(Records from a dataset)
------

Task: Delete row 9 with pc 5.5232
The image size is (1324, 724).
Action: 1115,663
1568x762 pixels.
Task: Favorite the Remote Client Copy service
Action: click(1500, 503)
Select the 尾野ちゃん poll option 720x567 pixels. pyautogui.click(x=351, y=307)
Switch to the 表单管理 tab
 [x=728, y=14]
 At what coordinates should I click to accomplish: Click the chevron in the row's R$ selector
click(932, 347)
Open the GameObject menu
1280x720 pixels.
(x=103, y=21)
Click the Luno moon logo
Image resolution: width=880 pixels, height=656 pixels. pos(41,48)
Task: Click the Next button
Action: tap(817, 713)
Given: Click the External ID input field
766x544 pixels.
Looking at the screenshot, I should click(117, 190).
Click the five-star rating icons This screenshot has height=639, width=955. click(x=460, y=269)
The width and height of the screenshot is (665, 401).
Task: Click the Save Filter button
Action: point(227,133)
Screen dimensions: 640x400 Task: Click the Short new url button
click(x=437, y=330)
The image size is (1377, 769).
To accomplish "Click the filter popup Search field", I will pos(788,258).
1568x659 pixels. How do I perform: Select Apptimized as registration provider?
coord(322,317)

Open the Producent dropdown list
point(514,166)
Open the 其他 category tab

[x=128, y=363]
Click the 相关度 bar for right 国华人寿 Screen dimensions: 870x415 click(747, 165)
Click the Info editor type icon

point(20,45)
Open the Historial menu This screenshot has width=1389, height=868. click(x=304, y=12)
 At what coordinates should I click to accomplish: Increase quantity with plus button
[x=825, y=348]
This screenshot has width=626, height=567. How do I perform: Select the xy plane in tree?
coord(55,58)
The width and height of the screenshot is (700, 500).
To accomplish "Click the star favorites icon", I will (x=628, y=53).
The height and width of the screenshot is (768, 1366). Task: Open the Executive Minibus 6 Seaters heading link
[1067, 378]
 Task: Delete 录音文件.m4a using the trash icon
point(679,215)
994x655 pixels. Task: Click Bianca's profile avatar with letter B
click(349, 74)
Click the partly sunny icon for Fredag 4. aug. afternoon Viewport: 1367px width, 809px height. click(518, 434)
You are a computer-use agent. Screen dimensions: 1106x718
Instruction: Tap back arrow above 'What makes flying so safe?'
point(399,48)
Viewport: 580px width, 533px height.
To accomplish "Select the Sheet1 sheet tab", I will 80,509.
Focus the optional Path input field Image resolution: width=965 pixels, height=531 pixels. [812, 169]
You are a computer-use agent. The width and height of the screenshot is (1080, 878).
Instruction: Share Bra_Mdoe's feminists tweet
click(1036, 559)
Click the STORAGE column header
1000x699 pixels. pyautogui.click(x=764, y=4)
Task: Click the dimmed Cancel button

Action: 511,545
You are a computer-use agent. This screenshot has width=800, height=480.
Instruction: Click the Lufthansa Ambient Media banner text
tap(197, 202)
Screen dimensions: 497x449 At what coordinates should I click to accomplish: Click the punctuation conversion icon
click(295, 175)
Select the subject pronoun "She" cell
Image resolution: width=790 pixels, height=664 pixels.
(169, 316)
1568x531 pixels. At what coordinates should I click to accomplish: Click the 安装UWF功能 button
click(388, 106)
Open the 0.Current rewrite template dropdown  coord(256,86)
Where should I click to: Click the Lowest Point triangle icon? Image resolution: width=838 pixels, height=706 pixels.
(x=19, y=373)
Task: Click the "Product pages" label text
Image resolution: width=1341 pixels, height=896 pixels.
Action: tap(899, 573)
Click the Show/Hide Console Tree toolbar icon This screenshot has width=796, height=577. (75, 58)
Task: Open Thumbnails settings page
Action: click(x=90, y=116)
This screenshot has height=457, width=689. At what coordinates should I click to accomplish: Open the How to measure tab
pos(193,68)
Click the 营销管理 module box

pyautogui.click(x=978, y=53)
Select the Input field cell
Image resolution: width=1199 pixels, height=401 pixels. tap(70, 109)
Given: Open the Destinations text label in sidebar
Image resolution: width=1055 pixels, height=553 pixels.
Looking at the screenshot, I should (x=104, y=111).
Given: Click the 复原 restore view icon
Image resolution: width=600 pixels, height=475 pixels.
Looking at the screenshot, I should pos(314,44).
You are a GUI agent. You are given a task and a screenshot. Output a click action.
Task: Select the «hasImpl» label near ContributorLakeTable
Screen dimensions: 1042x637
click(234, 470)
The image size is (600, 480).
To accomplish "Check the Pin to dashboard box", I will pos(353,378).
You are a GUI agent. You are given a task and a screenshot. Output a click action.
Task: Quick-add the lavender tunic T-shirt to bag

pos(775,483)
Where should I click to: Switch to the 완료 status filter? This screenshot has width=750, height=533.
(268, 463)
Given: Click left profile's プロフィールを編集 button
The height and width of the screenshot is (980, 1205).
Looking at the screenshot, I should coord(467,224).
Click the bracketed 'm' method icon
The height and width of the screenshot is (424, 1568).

------

▶ Exercise details
Check every line of the entries for the string "label". Give only the number of lines that hold it.

▶ Response to the task
3